地球上には空気や水に代表される様々な流体が存在しており、身の回りで観察される多くの現象に流体の 流れ や 熱 の移動が関係しています。
例えば、自動車や航空機においては、車体や機体の周りを空気がどのように流れるかということが性能に大きく影響します。電子機器や電気回路の設計においては、部品の許容 温度 範囲を超えないためにより熱を逃がしやすい設計を行うことが重要になります。また、空調設備の設計や高層建築物の周囲に生じるビル風、ヒートアイランド現象などにおいても空気や熱の流れを把握することが快適な環境づくりのために重要となります。
このように流体の流れや熱の移動という現象は、私たちの生活全般と深い関わりがあり、これらの現象を理解することが極めて重要なテーマとなっています。
1.2 熱流体解析の利点と注意点
前節で挙げた様々な現象について実験を行った場合、得られる情報は実現象そのものとなります。そのため、情報の信頼性は非常に高くなります。しかし、実験を行うためには多大な費用や時間、労力が必要となります。
このような問題を解決するためのツールの1つが 熱流体解析ソフトウェア です。熱流体解析はこの技術全般を指す学問である 数値流体力学 (Computational Fluid Dynamics)の頭文字を取って CFD とも呼ばれます。

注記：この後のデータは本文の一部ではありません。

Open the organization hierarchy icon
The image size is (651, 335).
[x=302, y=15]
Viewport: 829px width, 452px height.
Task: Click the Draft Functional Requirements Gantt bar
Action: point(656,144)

熱流体解析ソフトウェアでは、流体の流れや熱の移動をコンピュータ上でシミュレーションすることが可能です。近年では解析技術やコンピュータの性能向上により、解析結果を実際の設計に生かすことも可能となってきました。熱流体解析を行う利点として以下のようなことが挙げられます。- 試作品を作らずに様々な条件における検討が行え、開発期間の短縮や試作コストの削減を図れます。
- 実験による測定が難しい場合や、実験そのものが困難な場合にも詳細なデータを得ることができます。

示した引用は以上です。